Tissot died suddenly in Doubs, France, on 8 August 1902, while living in the Château de Buillon, a former abbey which he had inherited from his father in 1888. His grave is in the chapel sited within the grounds of the chateau.

Widespread use of his illustrations in literature and slides continued after his death with The Life of Christ and The Old Testament becoming the "definitive Bible images" of Christian popular culture. In 1906, filmmaker Alice Guy-Blaché used the Tissot Bible as the basis for The Birth, the Life and the Death of Christ, her largest production at Gaumont to date featuring approximately three hundred extras over twenty-five total episodes. Though the financial success of his contemporary subjects originally did little to dissuade derision of his mundane, photorealistic style, with Oscar Wilde criticizing his "hard unscrupulousness in painting uninteresting objects in an uninteresting way", the first half of the 20th century saw a re-kindling of interest in his portraits of fashionable ladies and some fifty years later, these were achieving high prices. La Frileuse and his other etchings would also be brought back out of obscurity by reinvigorated critical interest from the 1920s onward. His images provided a foundation for contemporary films such as the twin-angel prop design for the Ark of the Covenant in Raiders of the Lost Ark (1981) and lifestyle themes in The Age of Innocence (1993). In 2000 English Victorian art writer Christopher Wood described Tissot as "the greatest painter of social life in Victorian times".

** WHAT TO DO **
1 - Shorten the paragraph of the Tissot passage beginning "Tissot died suddenly" into a single sentence that keeps its main facts.
2 - Transcribe everything in the Tissot passage from "Tissot died suddenly" down to "of the chateau.".
3 - Answer these questions using the Tissot passage:
(a) Where is Tissot's grave?
(b) In what year did Alice Guy-Blaché use the Tissot Bible as the basis for a film?
(c) Who described Tissot as "the greatest painter of social life in Victorian times"?

** GIVEN DATA **
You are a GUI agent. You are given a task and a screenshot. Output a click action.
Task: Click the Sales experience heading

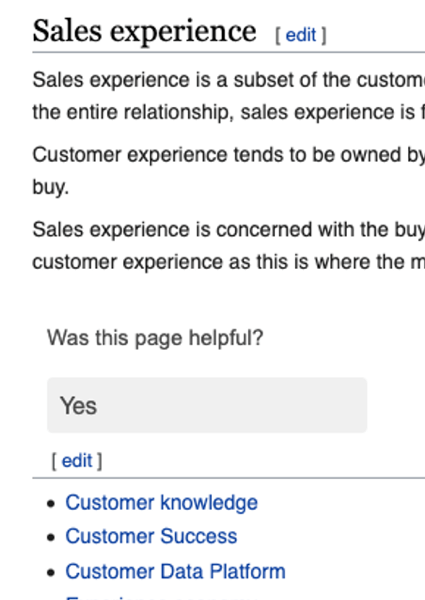(x=144, y=32)
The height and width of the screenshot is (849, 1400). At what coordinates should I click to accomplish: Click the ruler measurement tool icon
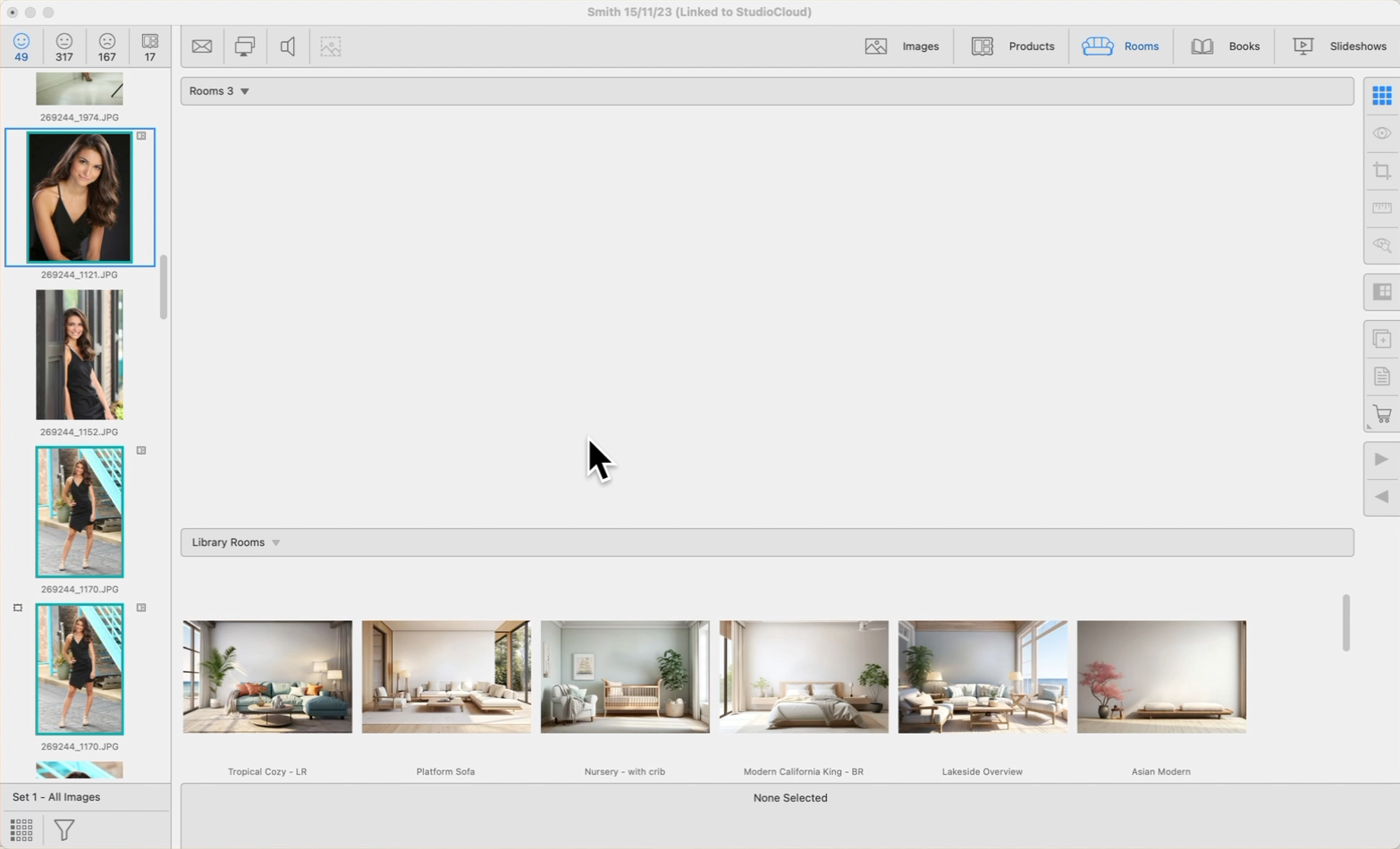point(1381,208)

** TASK-BY-TASK OUTPUTS **
1 - Tissot died suddenly on 8 August 1902 at the Château de Buillon in Doubs, France, a former abbey inherited from his father in 1888, and is buried in the chapel on its grounds.

2 -
Tissot died suddenly in Doubs, France, on 8 August 1902, while living in the Château de Buillon, a former abbey which he had inherited from his father in 1888. His grave is in the chapel sited within the grounds of the chateau.

3 -
(a) In the chapel within the grounds of the Château de Buillon.
(b) 1906.
(c) Christopher Wood, an English Victorian art writer.